◆ Consignes écrites ◆
(A) Pour chaque affirmation, dites si elle va dans le sens du texte sur le parcours d'Anaïs Haguel : répondez par oui ou non, puis recopiez mot pour mot les mots du texte qui tranchent. (i) Anaïs Haguel a créé NeoWorker en 2016. (ii) Elle a occupé un premier poste à Paris chez Harley Davidson. (iii) NeoWorker a fait un chiffre d'affaires de 300 k€ sur son premier exercice.
(B) D'après le texte sur Anaïs Haguel, quel âge ont les freelances avec qui elle travaille ?
(C) Reprenez le texte sur Anaïs Haguel et NeoWorker juste après sa dernière phrase.

Ce positionnement-là, Anaïs Haguel l’a tiré de son propre parcours. Un peu de manière empirique, puisqu’il s’est quelque part imposé à elle, après quelques années de salariat « en tant que couteau suisse de la petite boîte ». Une ligne de vie professionnelle qui est souvent le lot de jeunes diplômés, raconte-t-elle. « J’ai obtenu à l’IAE un master en management des activités de service. Avec à la clé, le sentiment d’une formation trop généraliste, de ne pas avoir de réel métier en main. Et donc, le développement d’un beau syndrome de l’imposteur… » Elle décroche néanmoins un premier poste à Paris chez Harley Davidson, avant de revenir à Marseille deux ans plus tard. « Nous sommes alors en 2008, en pleine crise des subprimes. Autant dire qu’être jeune diplômée comptant seulement deux ans d’expérience dans un contexte pareil, c’était le chômage assuré. » Elle décide donc de prendre ce qu’elle trouve et enchaîne les contrats. Elle devient responsable de boulangerie avant d’intégrer l’entreprise Lovely Planet, où elle prend peu à peu du galon dans les fonctions commerciales. Elle se forme ensuite pour se spécialiser dans le commerce de spiritueux et rebondir au sein de Château Lacoste, elle s’illustre enfin dans le secteur de l’aide à domicile. « Bref, je suis allée de PME en TPE en occupant des postes à l’intitulé pompeux, sans jamais vraiment avoir la paye qui correspondait, en endossant aussi les attributs d’un cadre sans en obtenir le statut… J’ai donc décidé de proposer mes services en freelance. » Anaïs Haguel se lance donc, en 2016. « Et je me suis vite retrouvée à temps plein. »
Au centre, l’humain
Débordée, elle sous-traite alors à d’autres freelances. Avant de créer NeoWorker, en 2019, en se tenant à sa ligne de conduite : l’humain avant tout. « Je prends plaisir à rencontrer chaque indépendant, pour connaître, au-delà des seuls diplômes, expérience, parcours de vie, hobbies, aspirations… Je demande à chacun combien il entend facturer sa journée de travail. » En fonction, elle négocie avec l’entreprise un devis au taux/jour. Anaïs Haguel travaille pour l’heure avec quelque cent freelances, s’illustrant dans toutes les fonctions supports de l’entreprise. « Ce sont des personnes en local devenues indépendantes par choix. Elles sont âgées de 30 à 50 ans, elles ont souvent touché à plusieurs secteurs d’activités, pratiqué d’autres métiers aussi. Aujourd’hui, je fais vraiment travailler une quarantaine d’entre eux, mon objectif est de solliciter tout mon fichier. » Cela signifie multiplier les missions, mais c’est en bonne voie. L’entreprise a atteint ses objectifs et enregistré un CA de 300 k€ sur le premier exercice. Près de cent petites structures basées sur les Bouches-du-Rhône, le Vaucluse et le Var font déjà appel à NeoWorker. Clients que la dirigeante prend également le temps de rencontrer pour, là encore, mieux comprendre leur parcours. Le but final : mettre la bonne personne face à la bonne mission. « Par exemple j’ai placé, dans une entreprise dont le dirigeant venait des pays nordiques, une DRH qui connaît très bien l’Europe du Nord. Parfois c’est très subjectif : on sent que ça va fonctionner. Il s’agit de faire matcher les disponibilités des uns et des autres, la géographie, les compétences, les caractères, le vécu, les soft skills… Un savant mélange. »

◆ Extrait de données ◆
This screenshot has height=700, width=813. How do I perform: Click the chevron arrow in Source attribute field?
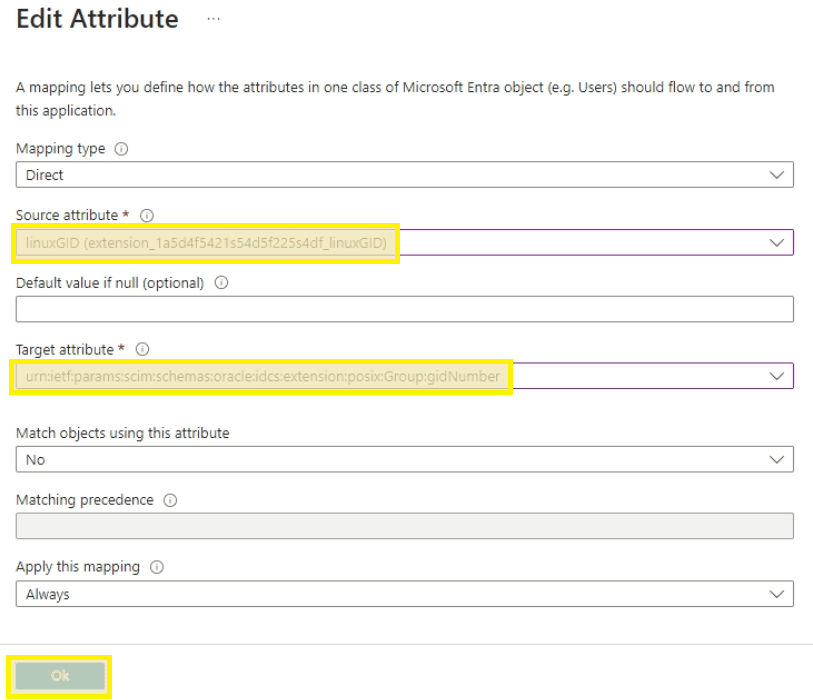point(776,242)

◆ Résultats par consigne ◆
(A)
(i) Non : « Avant de créer NeoWorker, en 2019 »
(ii) Oui : « Elle décroche néanmoins un premier poste à Paris chez Harley Davidson »
(iii) Oui : « enregistré un CA de 300 k€ sur le premier exercice »

(B) Ils ont entre 30 et 50 ans.

(C)
Anaïs Haguel facture ensuite à la journée ou à la demi-journée le 1er du mois après la mission. L’indépendant, quant à lui, est payé 28 jours plus tard. Pour ce qui est du modèle économique, la dirigeante se rémunère à hauteur de 30 %. En cas de mission récurrente (soit 80 % des cas), c’est via une commission prise sur le freelance. S’il s’agit d’un one shot, elle sera prélevée sur le client. « Il trouve généralement juste de payer plus cher pour déléguer la sélection d’un professionnel. Et le free, de son côté, s’évite de perdre du temps à chercher de nouveaux clients et à se faire payer. Mais c’est un système qui nécessite de la trésorerie, puisque certaines entreprises, et pas les plus petites, paient parfois à 120 jours… »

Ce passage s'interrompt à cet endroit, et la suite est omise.